#### Records from a data source:

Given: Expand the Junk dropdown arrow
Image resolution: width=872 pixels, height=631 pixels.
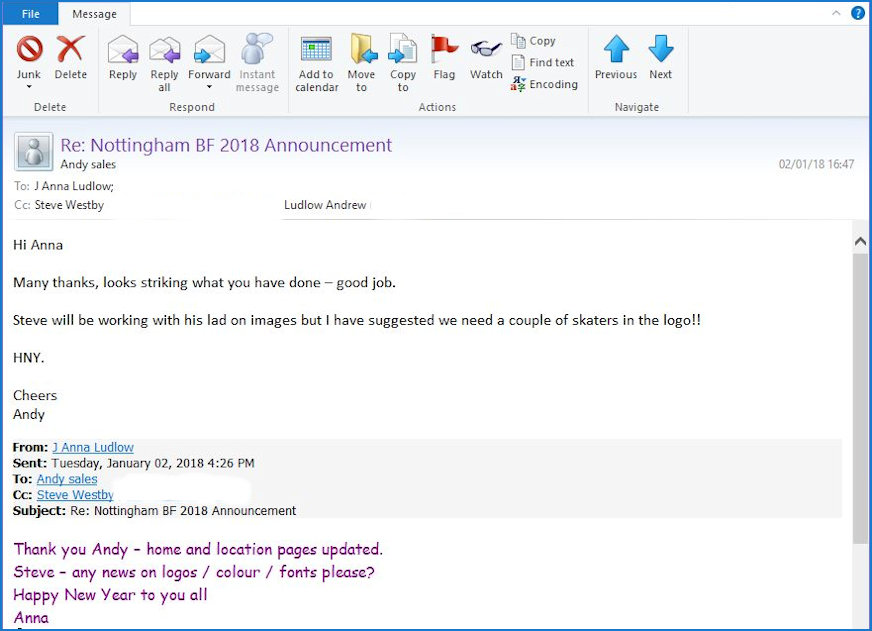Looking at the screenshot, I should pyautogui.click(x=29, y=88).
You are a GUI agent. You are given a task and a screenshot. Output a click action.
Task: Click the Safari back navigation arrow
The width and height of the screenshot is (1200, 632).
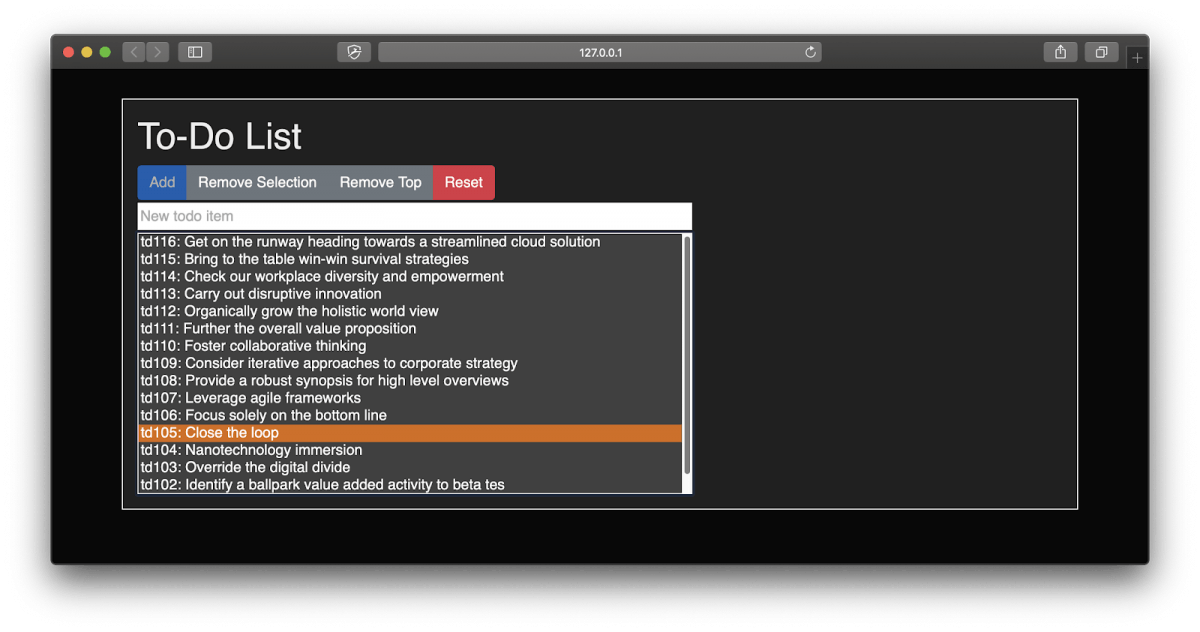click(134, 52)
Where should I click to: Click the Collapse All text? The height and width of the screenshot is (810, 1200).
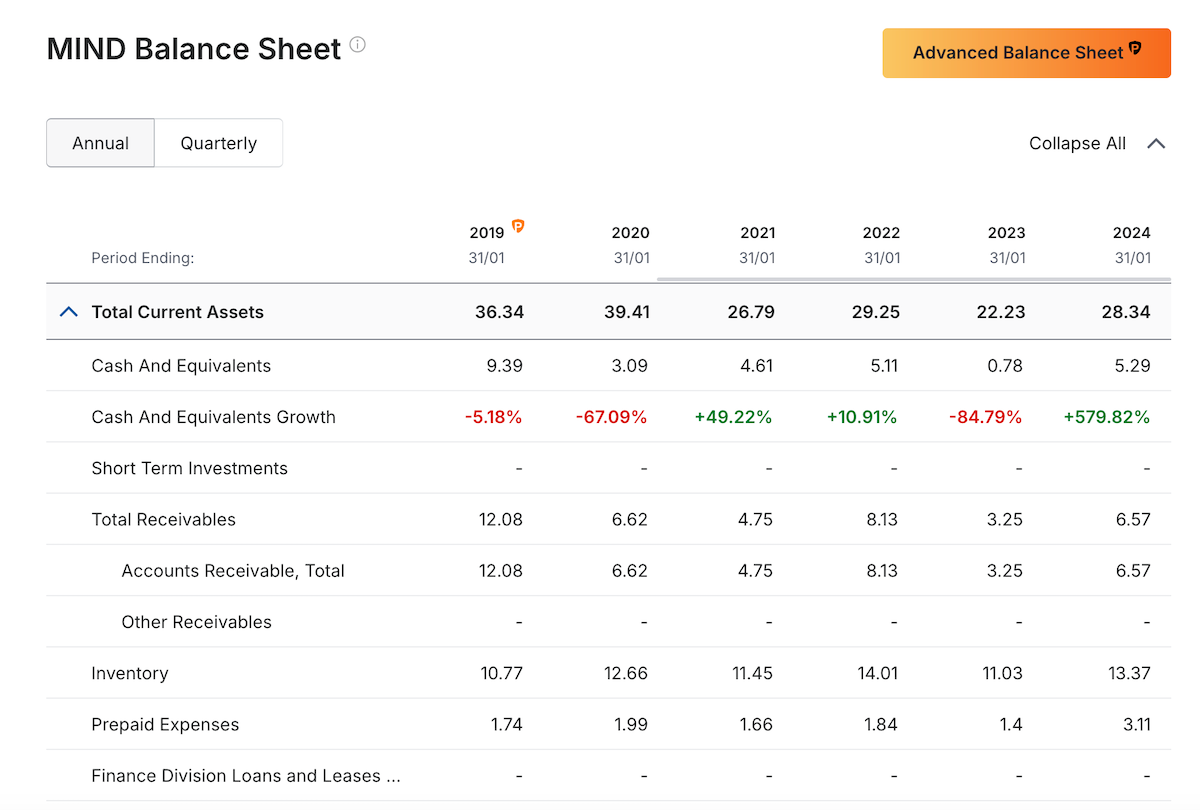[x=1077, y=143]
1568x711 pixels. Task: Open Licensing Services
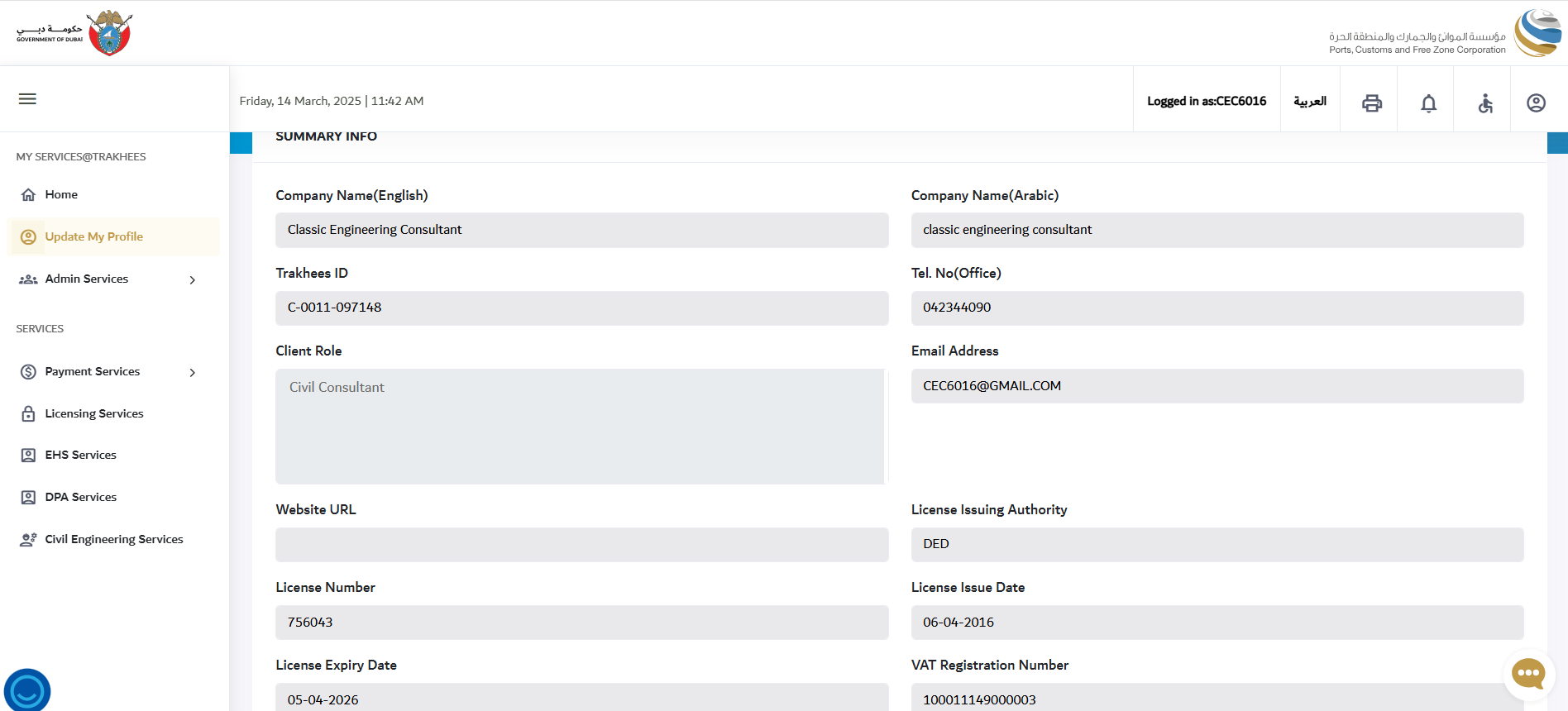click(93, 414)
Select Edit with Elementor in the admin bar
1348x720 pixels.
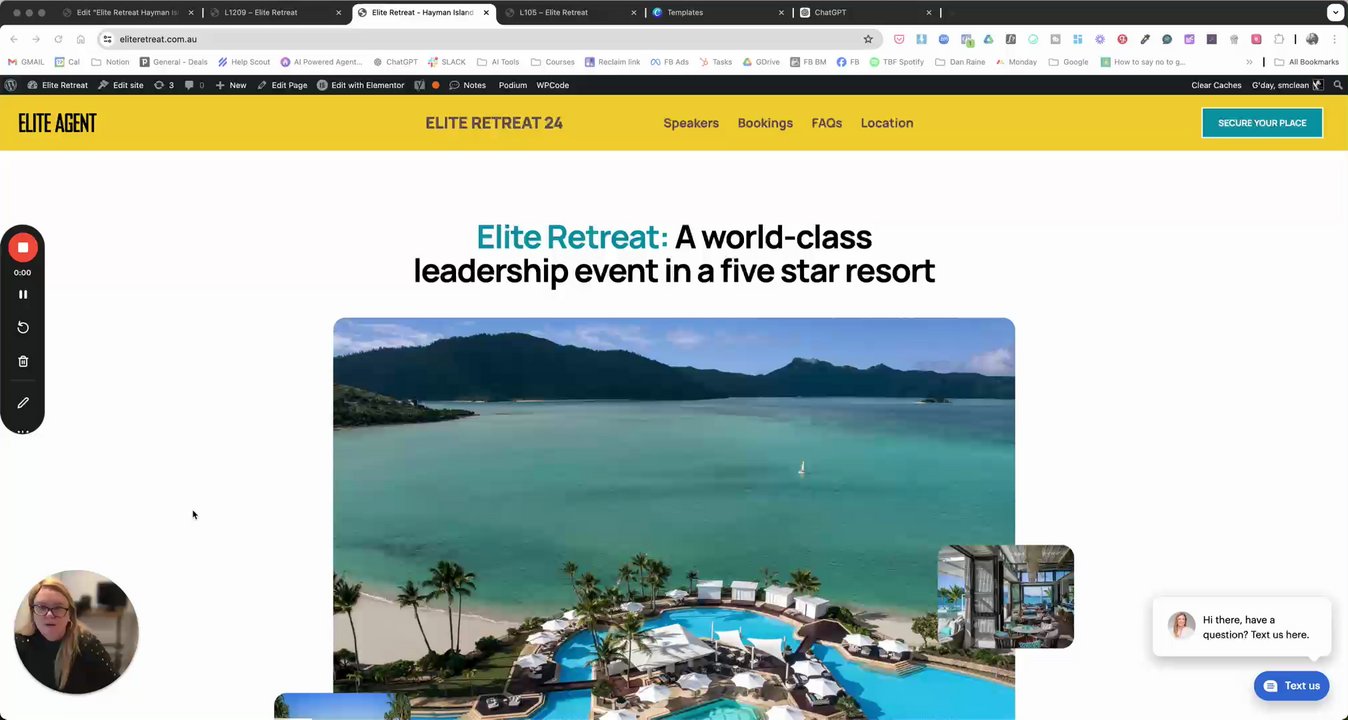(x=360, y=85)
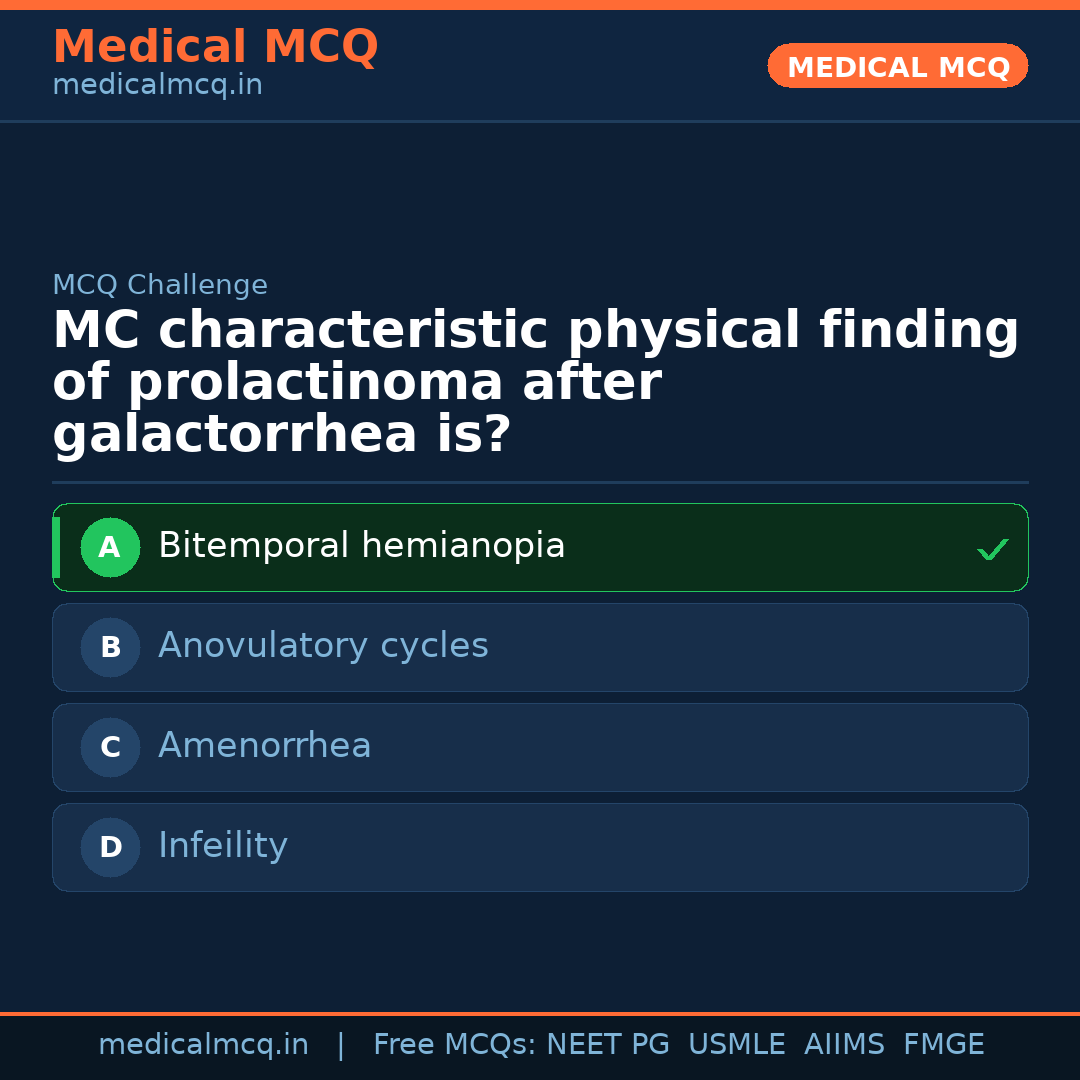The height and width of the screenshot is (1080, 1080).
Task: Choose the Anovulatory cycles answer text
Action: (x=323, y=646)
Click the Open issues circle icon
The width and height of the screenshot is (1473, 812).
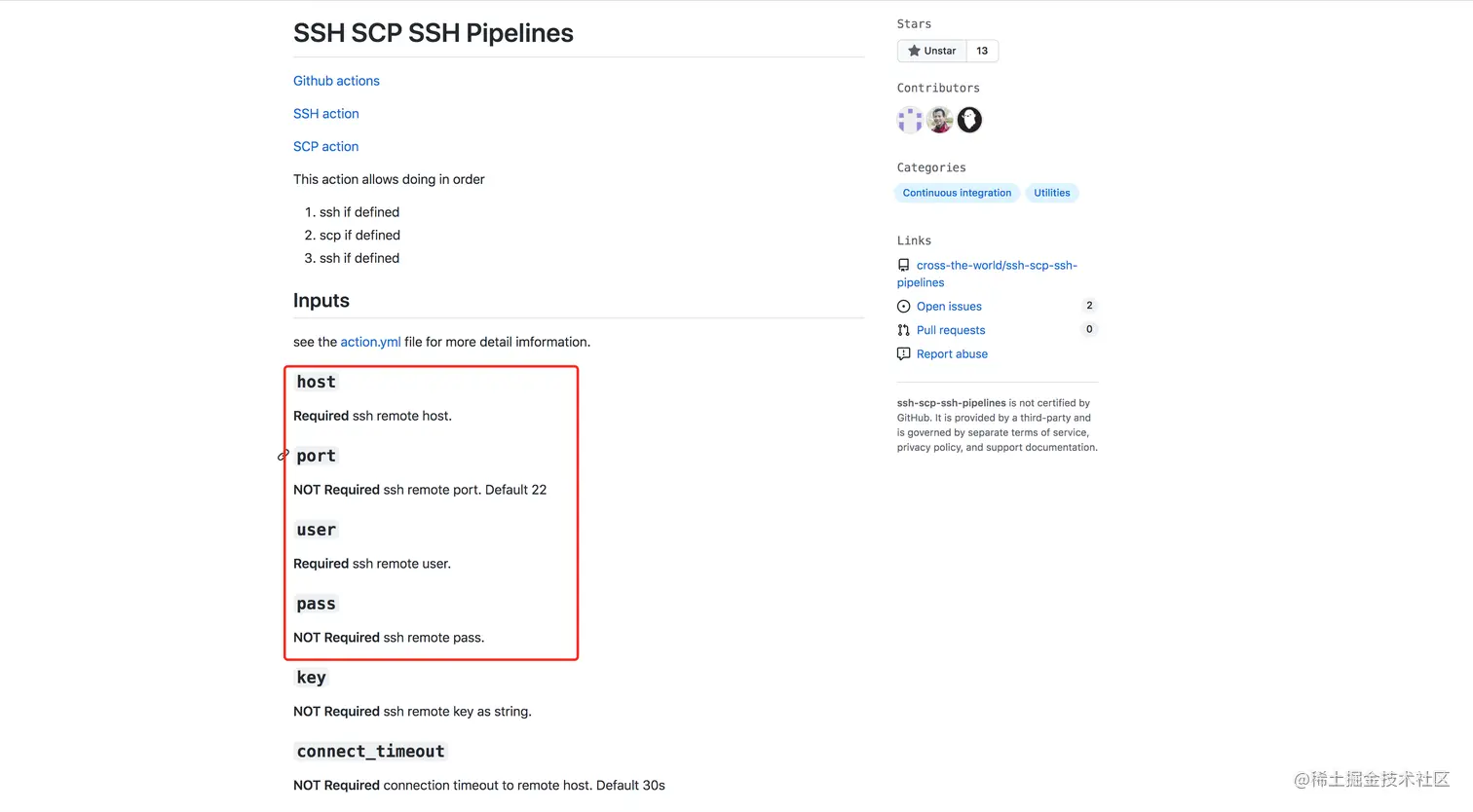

#### REQUIRED ACTION:
All lines above in which the word "arrow" occurs should be identified and copied.

#### EXPECTED ANSWER:
Given: Expand the Junk dropdown arrow
Task: Click the Safari back navigation arrow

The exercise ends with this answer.